Background: Many types of occupational exposure are associated with the risk of non-infectious rhinitis. We investigate the risk factors for this association.
Methods: A random population of 2,044 subjects (aged 21-51) answered a questionnaire that was comprised of detailed questions on occupational exposure, nasal complaints, and smoking. NIR was defined as the sensation of nasal blockage and/or attacks of sneezing without having a cold. The incidence rates for NIR among exposed and unexposed were calculated. In the different exposed groups, only NIR with onset after the start of exposure was regarded as exposed. If a subject reported NIR before the relevant exposure started, he/she was excluded from that analysis. Relative risks (RR) were calculated as incidence rate ratios. Odds ratios controlling for smoking, age, and atopy were also calculated.

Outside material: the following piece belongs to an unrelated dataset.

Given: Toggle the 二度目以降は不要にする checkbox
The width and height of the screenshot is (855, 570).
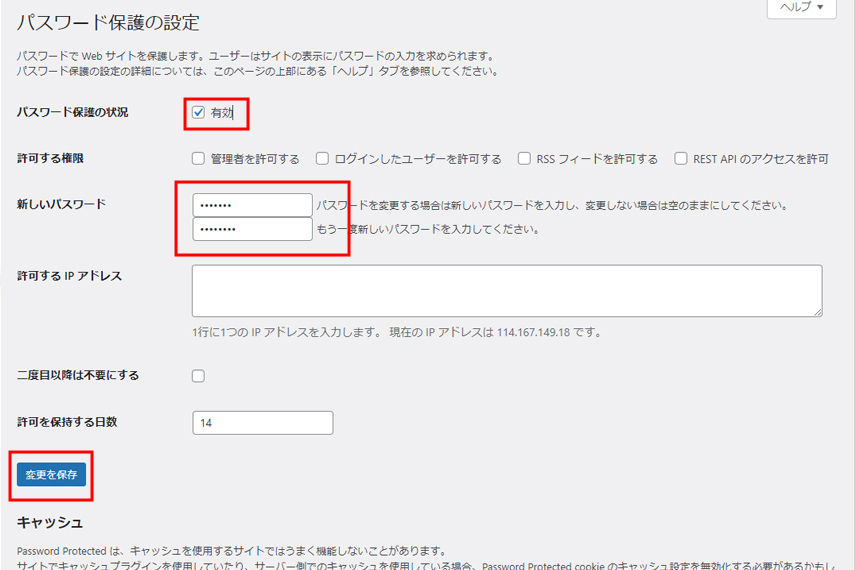Looking at the screenshot, I should tap(198, 376).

Results: The incidence rate for NIR was 13.5/1,000 person-years. Males exposed to fire fumes (RR 2.5, 95% confidence interval (CI) 1.5-4.1), women exposed to paper dust (RR 2.0, 95% CI 1.5-2.9), and male cleaners (RR 3.1, 95% CI 1.9-5.1) displayed an increased risk of developing NIR. Smoking was associated with an increased risk of NIR for both sexes.
Conclusions: Exposure to several occupational irritants is associated with a higher risk of developing NIR.